Sheila A. Stewart, PhD

Sheila A. Stewart, PhD

Gerty Cori Professor and Vice Chair
Department of Cell Biology and Physiology
Professor, Department of Medicine
Washington University School of Medicine
St. Louis, MO, USA

Dr. Stewart is a Professor in the Department of Cell Biology and Physiology and Medicine at Washington University in St. Louis and is the Associate Director for Basic Science at the Siteman Cancer Center. She received her PhD in Microbiology and Immunology from UCLA in 1997 and completed her postdoctoral fellowship in Cancer Biology at the Whitehead Institute at MIT in Robert Weinberg’s laboratory. Dr. Stewart is an American Cancer Society Scholar, and her research is focused on understanding how age-related changes in the tumor microenvironment impact tumorigenesis.

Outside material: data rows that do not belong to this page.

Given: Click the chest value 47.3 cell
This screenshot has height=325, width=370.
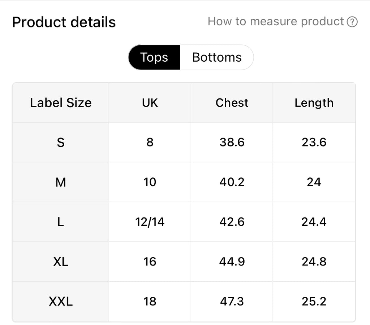Looking at the screenshot, I should pos(232,301).
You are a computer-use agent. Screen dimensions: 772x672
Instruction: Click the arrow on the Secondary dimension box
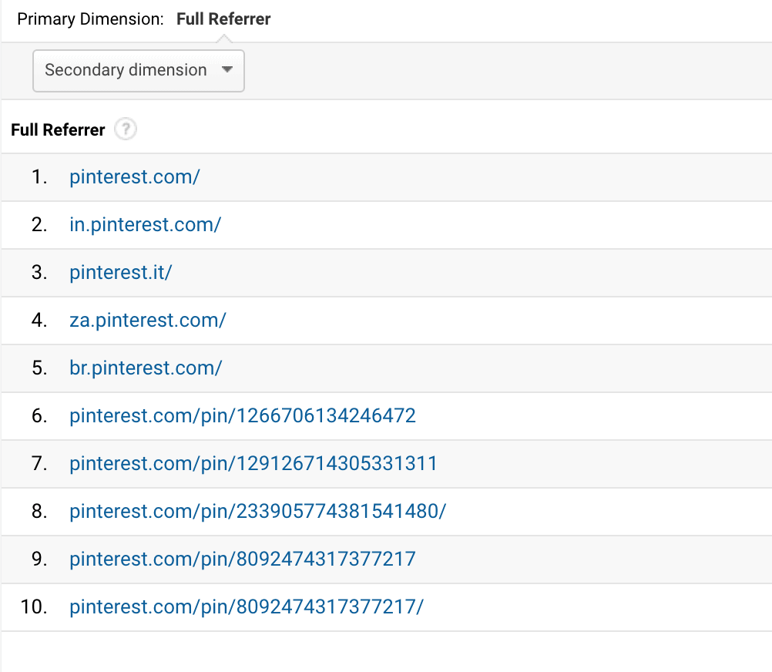[227, 69]
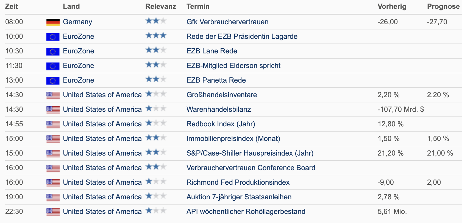Click the US flag in the 22:30 row
This screenshot has height=223, width=462.
[53, 212]
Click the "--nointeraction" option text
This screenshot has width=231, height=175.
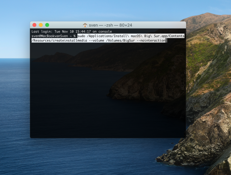[x=151, y=40]
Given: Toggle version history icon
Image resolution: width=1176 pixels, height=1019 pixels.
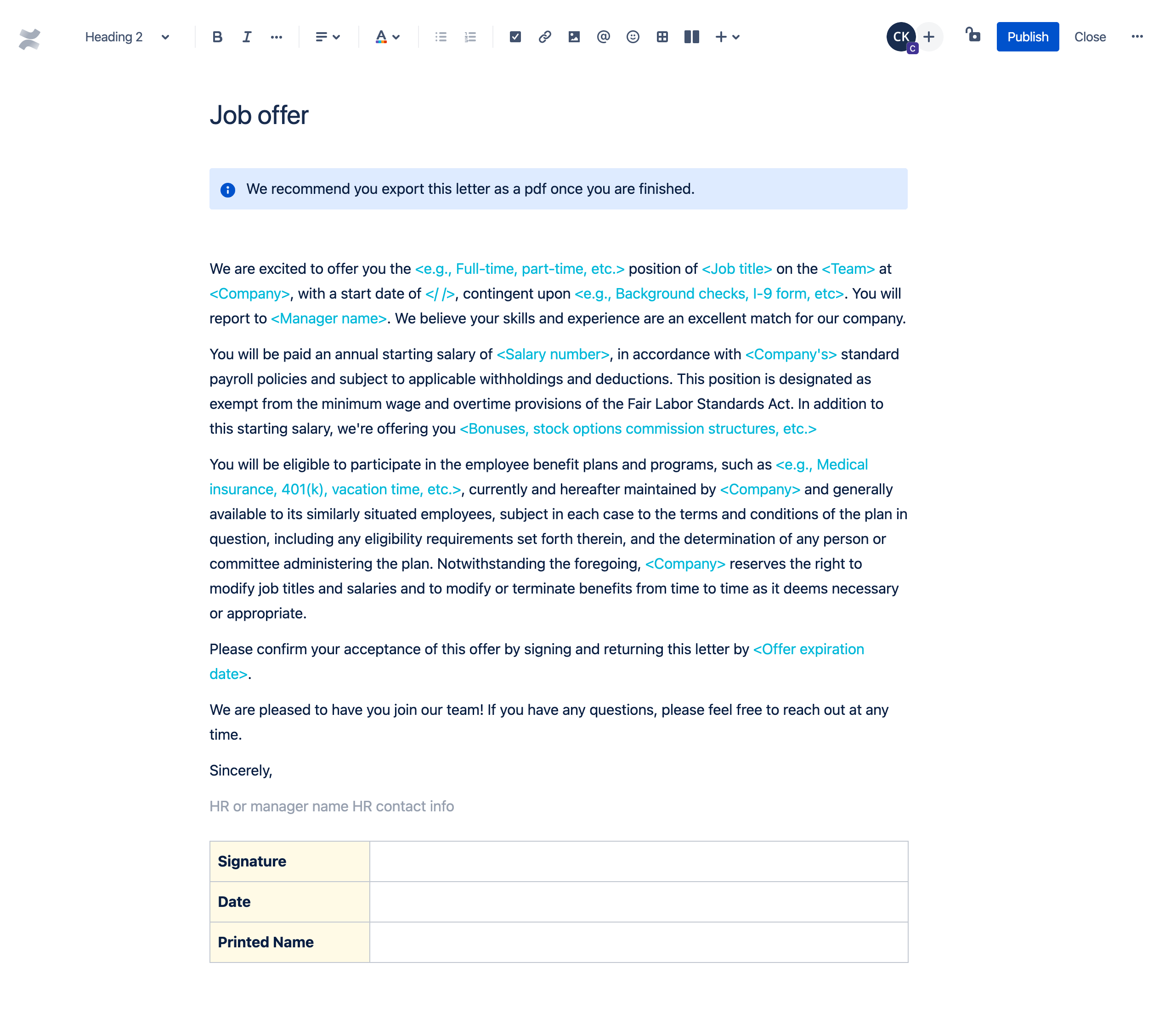Looking at the screenshot, I should pos(971,37).

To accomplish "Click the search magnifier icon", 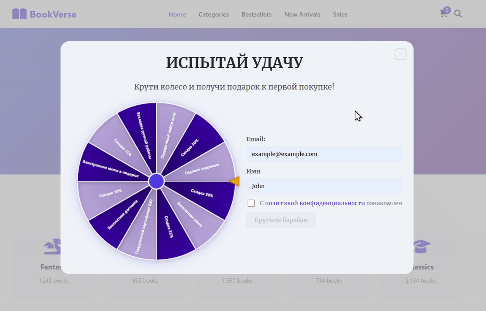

Her laboratory has shown that senescent stromal cells, similar to cancer associated fibroblasts, express a plethora of pro-tumorigenic factors, many of which are subject to post-transcriptional stabilization. This work led to the identification to the p38MAPK-MK2 pathway where Dr. Stewart and colleagues are targeting MK2 in a metastatic breast cancer trial. Dr. Stewart’s team is also using this knowledge to combine MK2 inhibition with immune therapy approaches to reduce metastatic breast cancer progression. Her group is also engaged in exploring the role senescent cells play in chemotherapy-induced comorbidities. Finally, the laboratory is also examining how age-related changes in the premetastatic niche facilitate tumor cell seeding and outgrowth and how these changes alter the local immune response to facilitate tumor cell proliferation and impact tumor cell dormancy.